Reproduce the data that follows in its entirety, character for character.
(Input data begins)
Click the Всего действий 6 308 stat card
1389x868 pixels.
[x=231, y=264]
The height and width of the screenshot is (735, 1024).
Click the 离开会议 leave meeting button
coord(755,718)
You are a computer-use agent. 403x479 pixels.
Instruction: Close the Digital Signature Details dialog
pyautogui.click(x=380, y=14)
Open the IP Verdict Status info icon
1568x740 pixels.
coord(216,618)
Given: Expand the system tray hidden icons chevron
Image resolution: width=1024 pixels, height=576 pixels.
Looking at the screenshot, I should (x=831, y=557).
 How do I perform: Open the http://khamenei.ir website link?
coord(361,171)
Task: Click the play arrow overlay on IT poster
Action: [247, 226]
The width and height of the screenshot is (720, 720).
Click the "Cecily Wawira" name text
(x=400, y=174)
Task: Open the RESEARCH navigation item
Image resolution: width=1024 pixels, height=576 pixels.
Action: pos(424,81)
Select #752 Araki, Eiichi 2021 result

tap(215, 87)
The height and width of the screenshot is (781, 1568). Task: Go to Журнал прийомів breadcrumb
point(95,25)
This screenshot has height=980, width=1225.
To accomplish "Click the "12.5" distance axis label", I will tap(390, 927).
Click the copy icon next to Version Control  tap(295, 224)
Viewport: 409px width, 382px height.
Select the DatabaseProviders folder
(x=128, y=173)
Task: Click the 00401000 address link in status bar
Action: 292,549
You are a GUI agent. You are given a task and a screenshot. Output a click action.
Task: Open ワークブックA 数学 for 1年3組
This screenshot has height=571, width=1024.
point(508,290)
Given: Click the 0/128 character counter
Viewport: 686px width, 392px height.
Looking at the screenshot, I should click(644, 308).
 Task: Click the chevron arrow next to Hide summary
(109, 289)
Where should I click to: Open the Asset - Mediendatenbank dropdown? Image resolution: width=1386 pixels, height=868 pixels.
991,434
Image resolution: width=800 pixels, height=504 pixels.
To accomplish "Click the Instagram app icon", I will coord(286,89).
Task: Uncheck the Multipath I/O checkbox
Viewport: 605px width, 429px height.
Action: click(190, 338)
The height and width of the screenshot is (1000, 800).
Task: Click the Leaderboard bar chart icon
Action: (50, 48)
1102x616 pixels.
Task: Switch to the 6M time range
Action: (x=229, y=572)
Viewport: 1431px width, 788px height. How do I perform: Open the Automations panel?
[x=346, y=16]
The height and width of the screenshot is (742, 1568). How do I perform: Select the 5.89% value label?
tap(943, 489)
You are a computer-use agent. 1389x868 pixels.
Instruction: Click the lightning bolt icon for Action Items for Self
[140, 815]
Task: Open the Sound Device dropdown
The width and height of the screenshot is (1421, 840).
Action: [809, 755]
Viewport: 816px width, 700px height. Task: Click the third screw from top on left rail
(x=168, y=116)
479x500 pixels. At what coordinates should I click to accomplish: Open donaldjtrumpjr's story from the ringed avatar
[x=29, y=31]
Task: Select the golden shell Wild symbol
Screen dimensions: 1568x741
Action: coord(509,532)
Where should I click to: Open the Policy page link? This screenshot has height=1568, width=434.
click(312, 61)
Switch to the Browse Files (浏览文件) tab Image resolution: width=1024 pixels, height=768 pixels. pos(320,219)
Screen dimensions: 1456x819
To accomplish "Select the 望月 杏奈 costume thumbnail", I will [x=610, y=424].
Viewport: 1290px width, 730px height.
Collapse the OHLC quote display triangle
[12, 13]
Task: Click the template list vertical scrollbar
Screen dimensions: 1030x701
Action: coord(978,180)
(Input data ends)
Task response
Click the Всего действий 6 308 stat card
1389x868 pixels.
[x=231, y=264]
The height and width of the screenshot is (735, 1024).
Click the 离开会议 leave meeting button
coord(755,718)
You are a computer-use agent. 403x479 pixels.
Instruction: Close the Digital Signature Details dialog
pyautogui.click(x=380, y=14)
Open the IP Verdict Status info icon
1568x740 pixels.
coord(216,618)
Given: Expand the system tray hidden icons chevron
Image resolution: width=1024 pixels, height=576 pixels.
Looking at the screenshot, I should (x=831, y=557).
 How do I perform: Open the http://khamenei.ir website link?
coord(361,171)
Task: Click the play arrow overlay on IT poster
Action: [247, 226]
The width and height of the screenshot is (720, 720).
Click the "Cecily Wawira" name text
(x=400, y=174)
Task: Open the RESEARCH navigation item
Image resolution: width=1024 pixels, height=576 pixels.
Action: pos(424,81)
Select #752 Araki, Eiichi 2021 result

tap(215, 87)
The height and width of the screenshot is (781, 1568). Task: Go to Журнал прийомів breadcrumb
point(95,25)
This screenshot has height=980, width=1225.
To accomplish "Click the "12.5" distance axis label", I will tap(390, 927).
Click the copy icon next to Version Control  tap(295, 224)
Viewport: 409px width, 382px height.
Select the DatabaseProviders folder
(x=128, y=173)
Task: Click the 00401000 address link in status bar
Action: 292,549
You are a GUI agent. You are given a task and a screenshot. Output a click action.
Task: Open ワークブックA 数学 for 1年3組
This screenshot has height=571, width=1024.
point(508,290)
Given: Click the 0/128 character counter
Viewport: 686px width, 392px height.
Looking at the screenshot, I should click(644, 308).
 Task: Click the chevron arrow next to Hide summary
(109, 289)
Where should I click to: Open the Asset - Mediendatenbank dropdown? Image resolution: width=1386 pixels, height=868 pixels.
991,434
Image resolution: width=800 pixels, height=504 pixels.
To accomplish "Click the Instagram app icon", I will coord(286,89).
Task: Uncheck the Multipath I/O checkbox
Viewport: 605px width, 429px height.
Action: click(190, 338)
The height and width of the screenshot is (1000, 800).
Task: Click the Leaderboard bar chart icon
Action: (50, 48)
1102x616 pixels.
Task: Switch to the 6M time range
Action: (x=229, y=572)
Viewport: 1431px width, 788px height. How do I perform: Open the Automations panel?
[x=346, y=16]
The height and width of the screenshot is (742, 1568). How do I perform: Select the 5.89% value label?
tap(943, 489)
You are a computer-use agent. 1389x868 pixels.
Instruction: Click the lightning bolt icon for Action Items for Self
[140, 815]
Task: Open the Sound Device dropdown
The width and height of the screenshot is (1421, 840).
Action: [809, 755]
Viewport: 816px width, 700px height. Task: Click the third screw from top on left rail
(x=168, y=116)
479x500 pixels. At what coordinates should I click to accomplish: Open donaldjtrumpjr's story from the ringed avatar
[x=29, y=31]
Task: Select the golden shell Wild symbol
Screen dimensions: 1568x741
Action: coord(509,532)
Where should I click to: Open the Policy page link? This screenshot has height=1568, width=434.
click(312, 61)
Switch to the Browse Files (浏览文件) tab Image resolution: width=1024 pixels, height=768 pixels. pos(320,219)
Screen dimensions: 1456x819
To accomplish "Select the 望月 杏奈 costume thumbnail", I will [x=610, y=424].
Viewport: 1290px width, 730px height.
Collapse the OHLC quote display triangle
[12, 13]
Task: Click the template list vertical scrollbar
Screen dimensions: 1030x701
Action: coord(978,180)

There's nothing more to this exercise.